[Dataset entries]
/---

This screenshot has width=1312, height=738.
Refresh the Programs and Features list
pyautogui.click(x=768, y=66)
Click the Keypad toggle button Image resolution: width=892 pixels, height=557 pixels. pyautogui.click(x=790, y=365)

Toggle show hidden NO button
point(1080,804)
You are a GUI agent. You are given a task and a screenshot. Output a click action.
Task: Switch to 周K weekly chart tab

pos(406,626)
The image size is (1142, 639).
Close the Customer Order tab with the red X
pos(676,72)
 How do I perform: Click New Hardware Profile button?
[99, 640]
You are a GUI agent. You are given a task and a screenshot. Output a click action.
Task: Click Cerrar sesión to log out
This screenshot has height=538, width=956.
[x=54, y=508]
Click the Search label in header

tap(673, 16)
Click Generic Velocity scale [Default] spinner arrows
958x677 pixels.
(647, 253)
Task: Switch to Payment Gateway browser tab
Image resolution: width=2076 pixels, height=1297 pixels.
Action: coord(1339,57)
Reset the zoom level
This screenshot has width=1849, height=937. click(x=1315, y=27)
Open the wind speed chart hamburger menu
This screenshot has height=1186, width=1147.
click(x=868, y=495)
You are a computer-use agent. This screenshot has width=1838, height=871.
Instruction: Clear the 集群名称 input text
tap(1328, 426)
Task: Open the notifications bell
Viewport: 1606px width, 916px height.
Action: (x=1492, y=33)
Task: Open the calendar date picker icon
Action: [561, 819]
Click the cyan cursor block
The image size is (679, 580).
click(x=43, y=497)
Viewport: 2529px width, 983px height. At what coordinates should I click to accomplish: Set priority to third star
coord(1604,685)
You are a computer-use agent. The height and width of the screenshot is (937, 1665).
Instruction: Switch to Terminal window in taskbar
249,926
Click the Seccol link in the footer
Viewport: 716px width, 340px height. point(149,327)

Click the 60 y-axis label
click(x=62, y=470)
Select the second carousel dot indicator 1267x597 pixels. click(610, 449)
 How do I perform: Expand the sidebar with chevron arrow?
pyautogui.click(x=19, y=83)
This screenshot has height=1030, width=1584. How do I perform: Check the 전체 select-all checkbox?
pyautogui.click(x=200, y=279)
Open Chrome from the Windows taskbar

\---

* [ABOUT THIS EXERCISE]:
Set down each entry from above once more, exactly as written.

* [RESPONSE FOR THIS EXERCISE]:
This screenshot has width=1312, height=738.
Refresh the Programs and Features list
pyautogui.click(x=768, y=66)
Click the Keypad toggle button Image resolution: width=892 pixels, height=557 pixels. pyautogui.click(x=790, y=365)

Toggle show hidden NO button
point(1080,804)
You are a GUI agent. You are given a task and a screenshot. Output a click action.
Task: Switch to 周K weekly chart tab

pos(406,626)
The image size is (1142, 639).
Close the Customer Order tab with the red X
pos(676,72)
 How do I perform: Click New Hardware Profile button?
[99, 640]
You are a GUI agent. You are given a task and a screenshot. Output a click action.
Task: Click Cerrar sesión to log out
This screenshot has height=538, width=956.
[x=54, y=508]
Click the Search label in header

tap(673, 16)
Click Generic Velocity scale [Default] spinner arrows
958x677 pixels.
(647, 253)
Task: Switch to Payment Gateway browser tab
Image resolution: width=2076 pixels, height=1297 pixels.
Action: coord(1339,57)
Reset the zoom level
This screenshot has width=1849, height=937. click(x=1315, y=27)
Open the wind speed chart hamburger menu
This screenshot has height=1186, width=1147.
click(x=868, y=495)
You are a computer-use agent. This screenshot has width=1838, height=871.
Instruction: Clear the 集群名称 input text
tap(1328, 426)
Task: Open the notifications bell
Viewport: 1606px width, 916px height.
Action: (x=1492, y=33)
Task: Open the calendar date picker icon
Action: [561, 819]
Click the cyan cursor block
The image size is (679, 580).
click(x=43, y=497)
Viewport: 2529px width, 983px height. At what coordinates should I click to accomplish: Set priority to third star
coord(1604,685)
You are a computer-use agent. The height and width of the screenshot is (937, 1665).
Instruction: Switch to Terminal window in taskbar
249,926
Click the Seccol link in the footer
Viewport: 716px width, 340px height. point(149,327)

Click the 60 y-axis label
click(x=62, y=470)
Select the second carousel dot indicator 1267x597 pixels. click(610, 449)
 How do I perform: Expand the sidebar with chevron arrow?
pyautogui.click(x=19, y=83)
This screenshot has height=1030, width=1584. How do I perform: Check the 전체 select-all checkbox?
pyautogui.click(x=200, y=279)
Open Chrome from the Windows taskbar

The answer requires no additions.